[Pixel coordinate grounding data]
********************
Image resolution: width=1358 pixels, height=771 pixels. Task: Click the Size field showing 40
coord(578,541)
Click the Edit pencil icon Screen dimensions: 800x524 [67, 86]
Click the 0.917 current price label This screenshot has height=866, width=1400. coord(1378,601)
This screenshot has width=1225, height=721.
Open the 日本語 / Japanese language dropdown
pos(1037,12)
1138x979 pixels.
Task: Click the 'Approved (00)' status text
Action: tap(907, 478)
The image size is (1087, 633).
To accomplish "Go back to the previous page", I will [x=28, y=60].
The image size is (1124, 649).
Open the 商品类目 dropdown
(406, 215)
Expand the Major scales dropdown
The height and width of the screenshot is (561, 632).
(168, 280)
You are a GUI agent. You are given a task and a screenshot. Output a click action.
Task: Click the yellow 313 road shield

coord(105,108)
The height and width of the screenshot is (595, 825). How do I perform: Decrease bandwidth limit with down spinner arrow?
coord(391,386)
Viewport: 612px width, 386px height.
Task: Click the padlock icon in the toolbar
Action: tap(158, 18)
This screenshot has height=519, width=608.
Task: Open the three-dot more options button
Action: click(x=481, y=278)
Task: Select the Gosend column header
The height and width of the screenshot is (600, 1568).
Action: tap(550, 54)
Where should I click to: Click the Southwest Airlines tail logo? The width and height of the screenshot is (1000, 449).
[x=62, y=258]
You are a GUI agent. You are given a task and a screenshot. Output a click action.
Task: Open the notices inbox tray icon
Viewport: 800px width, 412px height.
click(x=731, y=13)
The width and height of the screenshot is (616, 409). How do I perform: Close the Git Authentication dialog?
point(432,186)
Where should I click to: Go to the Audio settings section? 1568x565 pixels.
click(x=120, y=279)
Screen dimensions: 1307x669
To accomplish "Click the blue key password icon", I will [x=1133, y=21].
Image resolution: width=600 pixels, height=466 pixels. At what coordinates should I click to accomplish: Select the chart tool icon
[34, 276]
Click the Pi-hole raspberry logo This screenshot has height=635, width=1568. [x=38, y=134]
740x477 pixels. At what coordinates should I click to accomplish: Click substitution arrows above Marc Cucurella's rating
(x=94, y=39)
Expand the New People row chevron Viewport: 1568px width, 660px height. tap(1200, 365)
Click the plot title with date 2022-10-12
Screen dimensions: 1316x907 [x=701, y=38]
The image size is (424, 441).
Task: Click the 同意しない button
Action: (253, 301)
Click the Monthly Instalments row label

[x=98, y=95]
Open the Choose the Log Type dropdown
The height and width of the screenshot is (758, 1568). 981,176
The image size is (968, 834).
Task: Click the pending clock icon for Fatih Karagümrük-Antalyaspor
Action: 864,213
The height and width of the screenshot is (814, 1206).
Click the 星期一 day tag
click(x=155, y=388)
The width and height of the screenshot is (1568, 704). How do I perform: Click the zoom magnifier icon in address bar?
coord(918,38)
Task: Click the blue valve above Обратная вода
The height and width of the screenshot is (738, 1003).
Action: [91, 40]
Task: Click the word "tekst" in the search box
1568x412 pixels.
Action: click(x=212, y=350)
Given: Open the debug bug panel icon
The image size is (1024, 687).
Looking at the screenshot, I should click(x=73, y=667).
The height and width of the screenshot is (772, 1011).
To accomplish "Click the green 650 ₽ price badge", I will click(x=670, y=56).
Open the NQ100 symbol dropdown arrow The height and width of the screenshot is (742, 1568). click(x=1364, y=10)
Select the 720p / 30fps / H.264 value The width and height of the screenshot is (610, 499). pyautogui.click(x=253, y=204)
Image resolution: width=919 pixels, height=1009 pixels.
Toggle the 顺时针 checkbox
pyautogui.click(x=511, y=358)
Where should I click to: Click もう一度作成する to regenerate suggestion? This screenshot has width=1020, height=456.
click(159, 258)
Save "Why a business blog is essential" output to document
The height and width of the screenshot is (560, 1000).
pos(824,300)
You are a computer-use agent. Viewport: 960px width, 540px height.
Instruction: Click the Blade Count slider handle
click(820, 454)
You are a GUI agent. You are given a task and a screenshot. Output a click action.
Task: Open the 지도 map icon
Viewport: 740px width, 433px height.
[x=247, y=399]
********************
Given the data above, which lines hold the string "price"? Return them.

Click the 0.917 current price label This screenshot has height=866, width=1400. coord(1378,601)
To accomplish "Click the green 650 ₽ price badge", I will click(x=670, y=56).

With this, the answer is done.